### TASK DETAILS
Render all the data below as a Markdown table with two columns, Row and Line: number each line in Row, put its text in Line, and skip blank lines.

### EXCERPTED RECORDS
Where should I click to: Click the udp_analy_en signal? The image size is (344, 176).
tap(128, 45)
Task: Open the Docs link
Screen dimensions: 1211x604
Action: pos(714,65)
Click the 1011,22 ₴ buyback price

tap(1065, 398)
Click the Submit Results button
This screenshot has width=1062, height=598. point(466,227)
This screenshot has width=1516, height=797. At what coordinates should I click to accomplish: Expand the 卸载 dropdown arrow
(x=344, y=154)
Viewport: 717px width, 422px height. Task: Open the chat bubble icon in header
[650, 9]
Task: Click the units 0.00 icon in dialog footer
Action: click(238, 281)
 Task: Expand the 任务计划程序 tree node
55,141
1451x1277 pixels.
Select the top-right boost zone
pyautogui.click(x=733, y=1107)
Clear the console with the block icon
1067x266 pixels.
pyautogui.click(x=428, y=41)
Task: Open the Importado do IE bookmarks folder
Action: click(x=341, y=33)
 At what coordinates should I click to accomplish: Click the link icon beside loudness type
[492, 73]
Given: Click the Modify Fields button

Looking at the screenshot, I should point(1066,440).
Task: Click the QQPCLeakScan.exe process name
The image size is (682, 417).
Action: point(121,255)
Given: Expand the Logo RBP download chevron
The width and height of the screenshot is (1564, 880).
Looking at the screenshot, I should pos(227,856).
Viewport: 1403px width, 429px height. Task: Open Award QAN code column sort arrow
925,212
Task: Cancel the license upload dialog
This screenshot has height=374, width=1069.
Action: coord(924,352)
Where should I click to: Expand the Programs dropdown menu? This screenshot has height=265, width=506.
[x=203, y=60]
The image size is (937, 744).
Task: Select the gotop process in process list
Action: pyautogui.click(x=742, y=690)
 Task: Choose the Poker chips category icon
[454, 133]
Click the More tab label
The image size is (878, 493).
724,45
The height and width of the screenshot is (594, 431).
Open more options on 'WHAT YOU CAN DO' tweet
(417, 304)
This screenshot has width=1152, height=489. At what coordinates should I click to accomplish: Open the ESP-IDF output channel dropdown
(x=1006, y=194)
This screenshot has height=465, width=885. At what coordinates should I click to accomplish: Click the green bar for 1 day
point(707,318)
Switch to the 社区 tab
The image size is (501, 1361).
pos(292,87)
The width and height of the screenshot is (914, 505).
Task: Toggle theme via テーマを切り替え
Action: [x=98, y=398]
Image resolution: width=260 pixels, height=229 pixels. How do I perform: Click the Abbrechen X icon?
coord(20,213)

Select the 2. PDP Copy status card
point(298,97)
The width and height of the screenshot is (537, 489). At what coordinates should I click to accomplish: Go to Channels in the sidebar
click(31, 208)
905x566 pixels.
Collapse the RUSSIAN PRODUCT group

### OUTPUT OF THE EXERCISE
| Row | Line |
|---|---|
| 1 | Where should I click to: Click the udp_analy_en signal? The image size is (344, 176). |
| 2 | tap(128, 45) |
| 3 | Task: Open the Docs link |
| 4 | Screen dimensions: 1211x604 |
| 5 | Action: pos(714,65) |
| 6 | Click the 1011,22 ₴ buyback price |
| 7 | tap(1065, 398) |
| 8 | Click the Submit Results button |
| 9 | This screenshot has width=1062, height=598. point(466,227) |
| 10 | This screenshot has width=1516, height=797. At what coordinates should I click to accomplish: Expand the 卸载 dropdown arrow |
| 11 | (x=344, y=154) |
| 12 | Viewport: 717px width, 422px height. Task: Open the chat bubble icon in header |
| 13 | [650, 9] |
| 14 | Task: Click the units 0.00 icon in dialog footer |
| 15 | Action: click(238, 281) |
| 16 |  Task: Expand the 任务计划程序 tree node |
| 17 | 55,141 |
| 18 | 1451x1277 pixels. |
| 19 | Select the top-right boost zone |
| 20 | pyautogui.click(x=733, y=1107) |
| 21 | Clear the console with the block icon |
| 22 | 1067x266 pixels. |
| 23 | pyautogui.click(x=428, y=41) |
| 24 | Task: Open the Importado do IE bookmarks folder |
| 25 | Action: click(x=341, y=33) |
| 26 |  At what coordinates should I click to accomplish: Click the link icon beside loudness type |
| 27 | [492, 73] |
| 28 | Given: Click the Modify Fields button |
| 29 | Looking at the screenshot, I should point(1066,440). |
| 30 | Task: Click the QQPCLeakScan.exe process name |
| 31 | The image size is (682, 417). |
| 32 | Action: point(121,255) |
| 33 | Given: Expand the Logo RBP download chevron |
| 34 | The width and height of the screenshot is (1564, 880). |
| 35 | Looking at the screenshot, I should pos(227,856). |
| 36 | Viewport: 1403px width, 429px height. Task: Open Award QAN code column sort arrow |
| 37 | 925,212 |
| 38 | Task: Cancel the license upload dialog |
| 39 | This screenshot has height=374, width=1069. |
| 40 | Action: coord(924,352) |
| 41 | Where should I click to: Expand the Programs dropdown menu? This screenshot has height=265, width=506. |
| 42 | [x=203, y=60] |
| 43 | The image size is (937, 744). |
| 44 | Task: Select the gotop process in process list |
| 45 | Action: pyautogui.click(x=742, y=690) |
| 46 |  Task: Choose the Poker chips category icon |
| 47 | [454, 133] |
| 48 | Click the More tab label |
| 49 | The image size is (878, 493). |
| 50 | 724,45 |
| 51 | The height and width of the screenshot is (594, 431). |
| 52 | Open more options on 'WHAT YOU CAN DO' tweet |
| 53 | (417, 304) |
| 54 | This screenshot has width=1152, height=489. At what coordinates should I click to accomplish: Open the ESP-IDF output channel dropdown |
| 55 | (x=1006, y=194) |
| 56 | This screenshot has height=465, width=885. At what coordinates should I click to accomplish: Click the green bar for 1 day |
| 57 | point(707,318) |
| 58 | Switch to the 社区 tab |
| 59 | The image size is (501, 1361). |
| 60 | pos(292,87) |
| 61 | The width and height of the screenshot is (914, 505). |
| 62 | Task: Toggle theme via テーマを切り替え |
| 63 | Action: [x=98, y=398] |
| 64 | Image resolution: width=260 pixels, height=229 pixels. How do I perform: Click the Abbrechen X icon? |
| 65 | coord(20,213) |
| 66 | Select the 2. PDP Copy status card |
| 67 | point(298,97) |
| 68 | The width and height of the screenshot is (537, 489). At what coordinates should I click to accomplish: Go to Channels in the sidebar |
| 69 | click(31, 208) |
| 70 | 905x566 pixels. |
| 71 | Collapse the RUSSIAN PRODUCT group |